KEY #10: Maybe there's hope for people
The last few newsletters were very discouraging! We talked about two of the (many) ways that people defend their brains against information that might change their minds — motivated reasoning and confirmation bias.
Before we give up on people entirely, let's look at a few experimental ways that psychologists have found to fight these effects.
• Provide alternative explanations
One reason that people have trouble correcting false beliefs is that they understand a chain of events from A to B to C, and if one of those elements (let's say B) is taken away, you still have A and C, and it's hard to maintain the overall picture if B isn't in it.
So researchers at the University of Michigan came up with a test.
They gave subjects a story about a fire, and element B was that arson materials were found at the scene, so conclusion C was that the fire was an arson.
They then simply told some people that B was not true — but many of those people continued to believe the arson story, because that left a "coherence gap" and the recipients kept the original story in memory.
But they told some other subjects that there was a different explanation: there was an electrical fault and loose papers had been left around the property. In this case, it was easier for subjects to negate conclusion C, because they had an alternative explanation B that they could plug into the story, and that made it a new conclusion understandable.
• Some more techniques
Here are a few other ways psychologists have found to deal with misinformation:
Correcting fast: In psychology this means within seconds or minutes, before the false story is encoded in the hearer's memory. In politics, if you think back to the documentary "The War Room," the Clinton campaign worked to respond to everything during the same cable-news cycle, which might have meant within hours. Today with social media, you might have to think about responding within half an hour.
Pre-exposure warnings: Let people know they're about to hear something untrue. As one paper notes: "A warning would allow recipients to monitor the encoded input and 'tag' it as suspect."
Repetition: Repeating the correction can be more effective than making a single correction. I have a little trouble with this point. Why? Because we know that repeating something false embeds it deeper in the listener's mind. That means you need to do your correction without repeating what you don't want people to hear. That's a tightrope act for you. You have to get the language right.

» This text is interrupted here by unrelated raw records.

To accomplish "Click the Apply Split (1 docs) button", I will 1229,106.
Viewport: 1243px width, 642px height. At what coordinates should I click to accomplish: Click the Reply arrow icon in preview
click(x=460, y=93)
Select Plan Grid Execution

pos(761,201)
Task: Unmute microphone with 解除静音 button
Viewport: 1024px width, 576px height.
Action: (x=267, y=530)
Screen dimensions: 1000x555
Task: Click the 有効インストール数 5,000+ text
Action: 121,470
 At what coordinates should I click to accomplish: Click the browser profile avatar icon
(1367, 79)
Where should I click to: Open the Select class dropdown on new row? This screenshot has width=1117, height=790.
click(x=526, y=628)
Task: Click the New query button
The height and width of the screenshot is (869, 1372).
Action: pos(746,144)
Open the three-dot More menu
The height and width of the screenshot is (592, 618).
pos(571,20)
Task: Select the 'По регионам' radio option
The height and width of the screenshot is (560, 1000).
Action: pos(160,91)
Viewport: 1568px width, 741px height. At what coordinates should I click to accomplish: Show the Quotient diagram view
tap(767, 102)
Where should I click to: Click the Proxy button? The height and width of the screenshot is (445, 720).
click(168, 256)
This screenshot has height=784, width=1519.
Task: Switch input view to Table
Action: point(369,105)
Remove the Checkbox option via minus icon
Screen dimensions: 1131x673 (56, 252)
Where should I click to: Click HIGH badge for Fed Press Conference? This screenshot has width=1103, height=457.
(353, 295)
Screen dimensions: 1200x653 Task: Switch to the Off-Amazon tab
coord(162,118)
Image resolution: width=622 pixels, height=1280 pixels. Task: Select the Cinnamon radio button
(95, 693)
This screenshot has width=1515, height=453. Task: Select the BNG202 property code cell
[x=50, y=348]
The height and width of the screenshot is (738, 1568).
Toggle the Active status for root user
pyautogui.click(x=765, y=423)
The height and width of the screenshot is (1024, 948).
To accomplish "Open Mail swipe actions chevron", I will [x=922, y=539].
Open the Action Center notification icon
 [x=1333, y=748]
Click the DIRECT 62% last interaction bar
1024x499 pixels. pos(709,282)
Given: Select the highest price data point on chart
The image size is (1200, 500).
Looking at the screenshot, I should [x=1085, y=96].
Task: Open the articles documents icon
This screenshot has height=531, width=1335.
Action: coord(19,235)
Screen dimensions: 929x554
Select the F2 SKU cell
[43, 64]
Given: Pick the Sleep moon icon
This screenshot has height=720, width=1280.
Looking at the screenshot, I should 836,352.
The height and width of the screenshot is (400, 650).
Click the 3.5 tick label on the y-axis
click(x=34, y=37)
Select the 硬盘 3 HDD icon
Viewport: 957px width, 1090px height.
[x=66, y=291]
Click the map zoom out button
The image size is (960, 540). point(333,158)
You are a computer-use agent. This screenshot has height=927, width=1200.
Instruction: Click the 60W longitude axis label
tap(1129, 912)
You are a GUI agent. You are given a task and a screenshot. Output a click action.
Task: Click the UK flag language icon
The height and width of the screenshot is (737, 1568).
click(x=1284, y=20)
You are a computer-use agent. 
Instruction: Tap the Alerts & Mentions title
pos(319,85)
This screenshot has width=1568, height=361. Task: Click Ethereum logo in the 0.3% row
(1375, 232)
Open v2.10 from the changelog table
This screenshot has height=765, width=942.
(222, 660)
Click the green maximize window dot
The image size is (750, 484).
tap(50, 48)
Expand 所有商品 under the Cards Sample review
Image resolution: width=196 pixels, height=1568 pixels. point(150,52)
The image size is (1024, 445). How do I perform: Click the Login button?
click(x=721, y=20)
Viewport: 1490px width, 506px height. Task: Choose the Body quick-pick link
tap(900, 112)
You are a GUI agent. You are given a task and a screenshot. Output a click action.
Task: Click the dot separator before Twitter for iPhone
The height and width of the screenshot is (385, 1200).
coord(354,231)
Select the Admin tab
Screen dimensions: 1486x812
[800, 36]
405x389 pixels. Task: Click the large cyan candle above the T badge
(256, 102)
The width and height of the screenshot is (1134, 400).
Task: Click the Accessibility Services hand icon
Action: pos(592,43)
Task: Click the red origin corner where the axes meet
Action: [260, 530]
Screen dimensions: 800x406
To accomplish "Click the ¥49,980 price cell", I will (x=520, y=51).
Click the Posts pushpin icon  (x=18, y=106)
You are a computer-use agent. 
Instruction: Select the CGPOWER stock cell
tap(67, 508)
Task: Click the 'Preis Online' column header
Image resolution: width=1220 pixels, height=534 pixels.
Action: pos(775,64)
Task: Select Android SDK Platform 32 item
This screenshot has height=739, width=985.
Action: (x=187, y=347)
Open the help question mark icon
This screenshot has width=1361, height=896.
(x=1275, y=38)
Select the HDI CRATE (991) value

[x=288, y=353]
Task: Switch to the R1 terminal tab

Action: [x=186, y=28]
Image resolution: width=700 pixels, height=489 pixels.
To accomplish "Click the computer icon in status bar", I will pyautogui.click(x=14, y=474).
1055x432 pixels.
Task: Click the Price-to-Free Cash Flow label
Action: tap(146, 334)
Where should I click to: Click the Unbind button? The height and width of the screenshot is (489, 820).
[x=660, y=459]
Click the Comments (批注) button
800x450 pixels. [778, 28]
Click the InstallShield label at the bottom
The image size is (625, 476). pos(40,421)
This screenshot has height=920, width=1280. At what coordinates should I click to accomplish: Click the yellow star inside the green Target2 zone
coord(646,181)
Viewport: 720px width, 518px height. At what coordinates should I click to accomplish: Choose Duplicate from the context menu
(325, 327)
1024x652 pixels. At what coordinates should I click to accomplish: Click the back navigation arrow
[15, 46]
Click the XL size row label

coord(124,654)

Undermine the source: Drawing attention to a source’s motivation can undermine the impact of misinformation from that source.
Using affirmative attributes: As one paper says, if Jim is accused of being messy, you don't want to say, "Jim is not messy." That reinforces the mental image of Jim as messy, and just attaches "not" to it. You should be saying, "Jim is tidy."
Takeaway: Get out ahead of charges with your own framing.
Next week, we'll look at one more cognitive bias that keeps us from changing our minds, and we'll figure out how we can do the impossible — actually change minds in politics.
• Okay, so how does this help me?
Well, it helps in a limited way. Some of these ideas were developed with juries — presumably unbiased and truth-seeking observers — in mind. But committed partisans are engaged in motivated reasoning and confirmation bias, so none of these "laboratory" techniques are going to work on them. (Hey, if people in Alabama can vote for Roy Moore, they can accommodate themselves to anything.) But they could have a generalized effect on voters in the middle as well as media coverage.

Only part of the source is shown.